First, Lost Girls is not illegal to own in the US. It can be hard to find in comic book stores, but you can buy it on Amazon. There are ways in which it might be of slightly gray legality, but you'd never be prosecuted for it, the laws would never hold up in court, and a lot of the naive descriptions of US obscenity law here are woefully misinformed.
More on topic: there's nudity all over in comics - especially in the more "high-end" stuff. You see plenty of blue penis (among other things) in Watchmen, there's nudity in Sandman, etc. The only place where it's still more difficult to find adult comics is the one the OP specifically mentioned, the superhero genre.
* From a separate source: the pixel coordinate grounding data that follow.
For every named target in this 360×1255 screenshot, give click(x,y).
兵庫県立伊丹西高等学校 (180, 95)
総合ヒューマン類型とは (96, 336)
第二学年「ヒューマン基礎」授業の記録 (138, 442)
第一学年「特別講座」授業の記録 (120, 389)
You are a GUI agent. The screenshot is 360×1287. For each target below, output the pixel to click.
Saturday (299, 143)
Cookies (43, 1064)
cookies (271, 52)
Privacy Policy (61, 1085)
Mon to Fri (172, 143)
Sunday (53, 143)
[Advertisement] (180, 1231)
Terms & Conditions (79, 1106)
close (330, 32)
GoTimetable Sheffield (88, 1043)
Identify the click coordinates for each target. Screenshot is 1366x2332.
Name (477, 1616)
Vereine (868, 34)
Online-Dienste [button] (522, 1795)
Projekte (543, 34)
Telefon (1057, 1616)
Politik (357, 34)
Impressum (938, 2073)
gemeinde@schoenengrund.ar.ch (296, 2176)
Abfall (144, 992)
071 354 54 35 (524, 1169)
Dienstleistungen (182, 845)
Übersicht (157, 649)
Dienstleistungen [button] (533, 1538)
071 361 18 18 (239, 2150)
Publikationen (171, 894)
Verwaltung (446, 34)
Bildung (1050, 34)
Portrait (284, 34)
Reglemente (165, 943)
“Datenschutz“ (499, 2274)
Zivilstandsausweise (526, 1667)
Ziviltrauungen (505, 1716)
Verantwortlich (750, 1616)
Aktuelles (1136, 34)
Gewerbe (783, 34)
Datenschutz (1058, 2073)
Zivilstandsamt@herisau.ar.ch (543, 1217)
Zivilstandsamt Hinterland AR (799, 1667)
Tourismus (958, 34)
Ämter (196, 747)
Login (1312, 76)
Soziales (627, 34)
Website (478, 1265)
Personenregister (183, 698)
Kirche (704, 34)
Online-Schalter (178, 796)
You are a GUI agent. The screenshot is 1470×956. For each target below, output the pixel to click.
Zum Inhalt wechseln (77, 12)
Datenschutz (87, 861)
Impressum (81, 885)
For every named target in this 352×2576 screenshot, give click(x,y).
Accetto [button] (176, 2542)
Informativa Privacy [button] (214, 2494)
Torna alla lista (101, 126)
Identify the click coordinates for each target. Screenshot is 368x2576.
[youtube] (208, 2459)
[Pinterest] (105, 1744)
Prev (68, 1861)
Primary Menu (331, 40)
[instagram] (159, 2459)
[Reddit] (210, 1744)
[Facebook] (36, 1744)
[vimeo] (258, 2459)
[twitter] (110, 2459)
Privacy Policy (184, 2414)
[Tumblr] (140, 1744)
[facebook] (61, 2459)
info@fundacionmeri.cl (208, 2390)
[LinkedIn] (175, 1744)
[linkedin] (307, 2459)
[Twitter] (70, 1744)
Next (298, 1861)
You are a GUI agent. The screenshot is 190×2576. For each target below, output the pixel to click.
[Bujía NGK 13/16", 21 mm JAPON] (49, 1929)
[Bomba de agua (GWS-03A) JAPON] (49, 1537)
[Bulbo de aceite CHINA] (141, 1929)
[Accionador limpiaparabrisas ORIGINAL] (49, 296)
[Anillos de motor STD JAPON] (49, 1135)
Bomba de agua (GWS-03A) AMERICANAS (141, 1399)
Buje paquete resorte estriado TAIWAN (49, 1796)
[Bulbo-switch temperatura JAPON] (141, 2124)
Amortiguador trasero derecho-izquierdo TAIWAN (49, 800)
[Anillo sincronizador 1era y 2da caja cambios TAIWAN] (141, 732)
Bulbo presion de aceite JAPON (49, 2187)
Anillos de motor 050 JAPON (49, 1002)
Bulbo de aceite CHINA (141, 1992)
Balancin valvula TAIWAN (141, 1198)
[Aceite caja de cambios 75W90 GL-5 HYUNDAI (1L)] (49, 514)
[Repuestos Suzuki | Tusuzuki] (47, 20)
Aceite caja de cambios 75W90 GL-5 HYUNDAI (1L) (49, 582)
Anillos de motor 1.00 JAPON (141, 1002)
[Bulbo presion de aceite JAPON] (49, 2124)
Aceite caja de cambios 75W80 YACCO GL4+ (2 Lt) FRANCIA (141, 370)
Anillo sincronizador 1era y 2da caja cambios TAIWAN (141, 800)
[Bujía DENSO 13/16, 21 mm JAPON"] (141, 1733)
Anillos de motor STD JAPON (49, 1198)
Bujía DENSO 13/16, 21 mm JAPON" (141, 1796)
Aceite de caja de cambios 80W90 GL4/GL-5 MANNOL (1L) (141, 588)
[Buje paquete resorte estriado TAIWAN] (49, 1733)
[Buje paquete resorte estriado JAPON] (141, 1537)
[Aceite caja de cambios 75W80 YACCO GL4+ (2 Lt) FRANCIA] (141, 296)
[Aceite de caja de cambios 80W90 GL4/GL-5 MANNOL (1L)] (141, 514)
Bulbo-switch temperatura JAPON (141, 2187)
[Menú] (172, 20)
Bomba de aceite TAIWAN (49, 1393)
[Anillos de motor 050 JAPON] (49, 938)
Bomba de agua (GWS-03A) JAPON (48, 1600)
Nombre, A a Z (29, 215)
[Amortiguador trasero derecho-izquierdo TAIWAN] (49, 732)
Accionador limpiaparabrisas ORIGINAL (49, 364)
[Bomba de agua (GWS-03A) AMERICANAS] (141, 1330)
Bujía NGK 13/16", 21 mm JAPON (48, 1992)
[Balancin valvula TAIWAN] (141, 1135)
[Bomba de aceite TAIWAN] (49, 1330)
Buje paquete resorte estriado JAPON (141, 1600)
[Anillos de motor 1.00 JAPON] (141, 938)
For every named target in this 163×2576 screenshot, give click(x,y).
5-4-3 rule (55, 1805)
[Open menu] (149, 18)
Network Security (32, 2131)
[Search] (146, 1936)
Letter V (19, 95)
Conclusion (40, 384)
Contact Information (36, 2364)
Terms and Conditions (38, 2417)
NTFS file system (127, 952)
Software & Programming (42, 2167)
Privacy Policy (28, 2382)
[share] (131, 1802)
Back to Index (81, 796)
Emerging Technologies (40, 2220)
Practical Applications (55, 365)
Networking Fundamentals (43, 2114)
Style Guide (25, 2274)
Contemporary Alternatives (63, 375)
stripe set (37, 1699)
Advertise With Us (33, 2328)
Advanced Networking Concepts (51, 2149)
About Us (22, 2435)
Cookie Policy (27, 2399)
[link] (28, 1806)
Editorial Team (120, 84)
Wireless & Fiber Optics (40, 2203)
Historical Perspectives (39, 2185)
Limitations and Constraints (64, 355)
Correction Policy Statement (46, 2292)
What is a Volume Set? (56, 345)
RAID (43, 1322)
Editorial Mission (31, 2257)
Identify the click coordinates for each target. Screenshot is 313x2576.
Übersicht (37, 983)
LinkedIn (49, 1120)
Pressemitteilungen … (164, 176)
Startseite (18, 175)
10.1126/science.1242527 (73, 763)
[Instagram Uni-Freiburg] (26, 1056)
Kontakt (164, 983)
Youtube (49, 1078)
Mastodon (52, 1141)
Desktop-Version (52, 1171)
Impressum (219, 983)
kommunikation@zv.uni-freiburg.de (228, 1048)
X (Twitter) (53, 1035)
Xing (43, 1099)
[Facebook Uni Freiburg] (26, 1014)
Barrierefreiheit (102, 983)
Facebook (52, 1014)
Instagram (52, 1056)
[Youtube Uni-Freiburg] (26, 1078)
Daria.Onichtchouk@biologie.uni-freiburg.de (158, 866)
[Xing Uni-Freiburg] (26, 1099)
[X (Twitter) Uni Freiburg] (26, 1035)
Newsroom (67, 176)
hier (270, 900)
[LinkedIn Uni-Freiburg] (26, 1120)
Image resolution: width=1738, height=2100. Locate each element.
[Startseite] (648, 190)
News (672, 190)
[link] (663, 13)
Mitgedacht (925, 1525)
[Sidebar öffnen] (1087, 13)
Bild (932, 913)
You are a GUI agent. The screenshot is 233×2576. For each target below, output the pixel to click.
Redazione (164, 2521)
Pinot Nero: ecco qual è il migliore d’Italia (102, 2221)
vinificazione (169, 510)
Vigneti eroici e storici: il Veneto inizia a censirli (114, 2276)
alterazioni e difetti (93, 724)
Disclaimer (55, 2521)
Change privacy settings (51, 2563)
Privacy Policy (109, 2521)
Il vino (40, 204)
Also, all of the people saying they want it "without it being pornography" are part of the problem. You want adult content, but not too adult. God forbid you find something sexual that's actually enticing in a work! People are too quick to say "but I don't want porn!" - everyone really needs to abandon this puritanical viewpoint. Sure, there's something to be said against media that has nothing but gratuitous sexuality (personally, I don't see why such definitionally enjoyable things can't have their own place in society too, but I digress). But there's something to be said for media that has nothing but any one thing at the expense of the work as a whole. Some of the best works in any media are filled with completely "gratuitous" sexuality and I am not at all willing to say that they would be better if they had cut some of that out. Too much of the common notion of how to make something adult involves making what is essentially pornography, but making it in such a way that it isn't enticing or might be more than slightly uncomfortable. This is not, to me, suggestive of maturity. Real adults enjoy sexuality and it shouldn't make something "base" or "juvenille" to involve sexuality in a pleasurable way.